**TASK DETAILS**. Below are entries; count the lines among them that contain the word "card", and give only the count.

[Stored dataset items]
______

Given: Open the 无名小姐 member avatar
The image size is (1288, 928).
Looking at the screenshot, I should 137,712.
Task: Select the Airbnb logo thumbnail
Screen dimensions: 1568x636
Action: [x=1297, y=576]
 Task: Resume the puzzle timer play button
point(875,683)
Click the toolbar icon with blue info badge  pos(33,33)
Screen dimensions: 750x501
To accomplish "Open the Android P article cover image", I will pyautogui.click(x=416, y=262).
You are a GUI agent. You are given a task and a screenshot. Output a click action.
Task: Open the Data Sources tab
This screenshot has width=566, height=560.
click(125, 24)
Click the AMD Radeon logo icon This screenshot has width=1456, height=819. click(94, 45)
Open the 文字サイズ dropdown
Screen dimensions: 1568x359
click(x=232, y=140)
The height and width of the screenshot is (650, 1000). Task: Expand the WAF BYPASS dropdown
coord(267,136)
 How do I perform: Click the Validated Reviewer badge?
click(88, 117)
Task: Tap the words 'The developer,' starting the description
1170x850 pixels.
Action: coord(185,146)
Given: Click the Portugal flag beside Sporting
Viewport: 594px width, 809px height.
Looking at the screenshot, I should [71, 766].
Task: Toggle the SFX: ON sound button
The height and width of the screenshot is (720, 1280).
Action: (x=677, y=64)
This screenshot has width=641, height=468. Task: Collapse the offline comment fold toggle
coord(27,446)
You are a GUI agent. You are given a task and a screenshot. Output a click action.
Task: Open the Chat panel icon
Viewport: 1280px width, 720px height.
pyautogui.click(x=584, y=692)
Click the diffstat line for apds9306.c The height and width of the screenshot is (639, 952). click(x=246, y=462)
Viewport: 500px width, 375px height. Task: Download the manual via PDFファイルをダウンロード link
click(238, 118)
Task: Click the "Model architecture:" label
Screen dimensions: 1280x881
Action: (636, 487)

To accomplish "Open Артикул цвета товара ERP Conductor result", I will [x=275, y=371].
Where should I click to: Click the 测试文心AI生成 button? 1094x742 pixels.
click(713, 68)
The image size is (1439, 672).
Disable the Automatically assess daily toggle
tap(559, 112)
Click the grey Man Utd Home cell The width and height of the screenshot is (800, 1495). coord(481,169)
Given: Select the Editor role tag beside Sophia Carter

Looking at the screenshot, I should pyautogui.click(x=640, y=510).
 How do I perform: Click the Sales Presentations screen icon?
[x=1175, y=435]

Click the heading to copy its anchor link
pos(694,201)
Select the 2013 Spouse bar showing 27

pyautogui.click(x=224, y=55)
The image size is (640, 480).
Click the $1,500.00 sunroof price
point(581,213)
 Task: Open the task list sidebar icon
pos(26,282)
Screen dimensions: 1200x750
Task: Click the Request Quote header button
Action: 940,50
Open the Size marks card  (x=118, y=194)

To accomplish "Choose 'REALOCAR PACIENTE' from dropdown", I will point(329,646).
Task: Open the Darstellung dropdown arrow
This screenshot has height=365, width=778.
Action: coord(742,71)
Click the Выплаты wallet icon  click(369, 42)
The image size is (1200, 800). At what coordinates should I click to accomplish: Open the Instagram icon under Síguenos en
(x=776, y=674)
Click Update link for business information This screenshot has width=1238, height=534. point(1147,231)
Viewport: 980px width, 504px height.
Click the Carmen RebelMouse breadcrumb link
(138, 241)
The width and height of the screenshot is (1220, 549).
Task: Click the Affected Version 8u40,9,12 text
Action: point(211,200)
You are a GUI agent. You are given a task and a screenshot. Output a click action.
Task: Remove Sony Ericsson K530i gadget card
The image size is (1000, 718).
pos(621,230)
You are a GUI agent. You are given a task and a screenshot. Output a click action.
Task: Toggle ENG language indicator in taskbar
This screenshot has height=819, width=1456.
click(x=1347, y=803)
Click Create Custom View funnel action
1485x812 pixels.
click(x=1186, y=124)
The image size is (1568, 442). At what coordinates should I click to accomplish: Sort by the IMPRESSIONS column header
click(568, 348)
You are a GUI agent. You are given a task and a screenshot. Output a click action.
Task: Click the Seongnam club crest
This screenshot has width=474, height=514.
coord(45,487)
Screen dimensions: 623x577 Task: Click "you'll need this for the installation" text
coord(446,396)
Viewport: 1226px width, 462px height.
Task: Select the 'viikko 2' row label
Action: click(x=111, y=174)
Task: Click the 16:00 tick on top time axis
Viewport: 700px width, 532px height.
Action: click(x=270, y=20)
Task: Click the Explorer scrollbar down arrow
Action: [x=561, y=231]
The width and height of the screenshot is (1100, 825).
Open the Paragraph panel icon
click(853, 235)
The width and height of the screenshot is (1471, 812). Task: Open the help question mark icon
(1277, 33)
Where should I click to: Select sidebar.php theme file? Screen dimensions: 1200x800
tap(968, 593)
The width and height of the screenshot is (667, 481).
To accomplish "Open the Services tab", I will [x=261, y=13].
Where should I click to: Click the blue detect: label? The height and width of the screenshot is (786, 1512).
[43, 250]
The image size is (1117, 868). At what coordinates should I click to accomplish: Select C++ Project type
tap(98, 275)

______

**EXERCISE SOLUTION**. 2